PATH TO MARRIAGE FULLNESS
Article 2 of 2 covering Part II
With apologies for delay due to health problems
This is the fourth of six articles dealing with items on the agenda proposed for the Synod of Bishops which aims to strengthen Family Life and which is being held in Rome, October 4–25, 2015. In preparation for this Synod of Bishops a previous Synod held in October 2014 also discussed Family Life. The official report of that first Synod was published as the Working Document for the 2015 Synod and called Instrumentum Laboris. This series of articles is intended to give a brief selected synopsis of points in this Working Document.
This section of the Study or Working Document for the 2015 Synod of Bishops, the Instrumentun Laboris, treats of the path or way that leads to the fulfilment of the complete vocation to family life and not just hitting some points in spots occasionally. It also provides for further study on several valid elements in the natural marriages endorsed in many non-Christian religions (for example indissolubly, stability and fidelity, etc.). What is also common to these groups is that all recognise man and woman as having been created by God and the special relationship with him as a consequence. The fullness of the vocation to marriage and family life has to be the Sacrament of Matrimony as this has been established directly by Jesus. It would be a responsibility of the Church and its members to encourage such a development to occur according to the grace of the Sacrament.
Here is a second point that seems to be very close to the mind and heart of Pope Francis. He has brought it up on quite a few occasions. As an interesting aside, perhaps the points enunciated here regarding young people being slow to marry could be applied also by experts to the shortage of vocations to religious life and priesthood.
These next paragraphs are taken directly from the Study Document. “When considering the prospect of marriage, many young people are afraid of failure. Consequently, more attention needs to be given to discerning the underlying reasons for their renunciation and discouragement. Indeed, some think that, in many cases, the reasons might have to do precisely with an awareness of a goal which — while appreciated and no less desired — seems incommensurable in reasonably evaluating one’s strengths or might arise from a grave doubt about the constancy of one’s feelings. As for fidelity and stability in a loving relationship, which, nevertheless, still remain desirable, some young people feel an anxiety — or even anguish — at not being able to ensure fidelity and stability in love, which often causes them to renounce marrying. Such difficulty, though in itself surmountable, is referred to as proof that fidelity and stability in love is radically impossible. In addition, sometimes aspects of social convenience and economic problems related to the celebration of marriage have an impact in the decision not to marry.

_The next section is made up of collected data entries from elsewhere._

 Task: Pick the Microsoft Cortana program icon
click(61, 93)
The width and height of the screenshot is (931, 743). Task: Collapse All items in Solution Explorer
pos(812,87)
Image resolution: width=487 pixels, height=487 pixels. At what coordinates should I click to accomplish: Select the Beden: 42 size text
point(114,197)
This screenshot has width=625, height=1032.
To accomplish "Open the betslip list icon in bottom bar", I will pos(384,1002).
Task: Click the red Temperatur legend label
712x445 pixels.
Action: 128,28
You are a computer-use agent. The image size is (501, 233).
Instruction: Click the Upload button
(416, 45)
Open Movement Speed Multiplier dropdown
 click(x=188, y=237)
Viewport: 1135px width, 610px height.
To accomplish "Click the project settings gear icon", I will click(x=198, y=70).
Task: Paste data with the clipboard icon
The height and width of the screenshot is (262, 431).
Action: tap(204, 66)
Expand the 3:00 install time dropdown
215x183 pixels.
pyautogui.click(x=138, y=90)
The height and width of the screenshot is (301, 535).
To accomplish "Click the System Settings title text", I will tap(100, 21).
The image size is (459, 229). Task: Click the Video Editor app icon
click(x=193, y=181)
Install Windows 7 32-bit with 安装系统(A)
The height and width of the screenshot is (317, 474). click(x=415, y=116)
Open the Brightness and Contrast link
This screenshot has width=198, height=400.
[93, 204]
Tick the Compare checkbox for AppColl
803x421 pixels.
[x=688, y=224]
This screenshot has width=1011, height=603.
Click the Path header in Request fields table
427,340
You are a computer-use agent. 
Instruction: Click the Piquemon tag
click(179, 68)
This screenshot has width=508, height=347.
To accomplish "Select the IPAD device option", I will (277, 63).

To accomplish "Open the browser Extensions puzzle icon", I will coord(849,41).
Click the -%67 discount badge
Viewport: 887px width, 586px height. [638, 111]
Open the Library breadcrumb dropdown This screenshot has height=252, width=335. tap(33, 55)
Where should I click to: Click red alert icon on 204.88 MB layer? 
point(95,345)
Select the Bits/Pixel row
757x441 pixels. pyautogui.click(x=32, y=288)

“In this regard, a new aspect of family ministry is requiring attention today — the reality of civil marriages between a man and woman, traditional marriages and, taking into consideration the differences involved, even cohabitation. When a union reaches a particular stability, legally recognized, characterized by deep affection and responsibility for children and showing an ability to overcome trials, these unions can offer occasions for guidance with an eye towards the eventual celebration of the Sacrament of Marriage. Very often, on the other hand, a couple lives together not in view of a possible future marriage but without any intention of a legally binding relationship.
“In accordance with Christ’s mercy, the Church must accompany with attention and care the weakest of her children, who show signs of a wounded and lost love, by restoring in them hope and confidence, like the beacon of a lighthouse in a port or a torch carried among the people to enlighten those who have lost their way or who are in the midst of a storm. Conscious that the most merciful thing is to tell the truth in love, we go beyond compassion. Merciful love, as it attracts and unites, transforms and elevates. It is an invitation to conversion. We understand the Lord’s attitude in the same way; he does not condemn the adulterous woman, but asks her to sin no more (Jn 8:1-11).”
A third point that is most important is the relationship between man and woman and the Creator. Christians believe that God created the world and everything in it. On the sixth day he created the human being in God’s own image and likeness. God is pure spirit and so does not have a body. This is a clear indication that the human beings were created in the image and likeness of God. They are not identical but they are complementary, each supplying what is necessary in the other and receiving what the other has that is required. It takes two human beings to create, one male and the other female. Neither has all the elements that are necessary.
Finally, the Christian community might also display a friendliness to couples in difficulty through the nearness of those families who are actually living a Christian marriage. The Church draws near spouses who are running the risk of separation, so they can rediscover the beauty and the strength of their married life. In cases of a painful end to a relationship, the Church feels the duty of being close to these people in their time of suffering in such a way as to prevent disastrous conflicts between the spouses and, above all, to minimize the suffering of the children.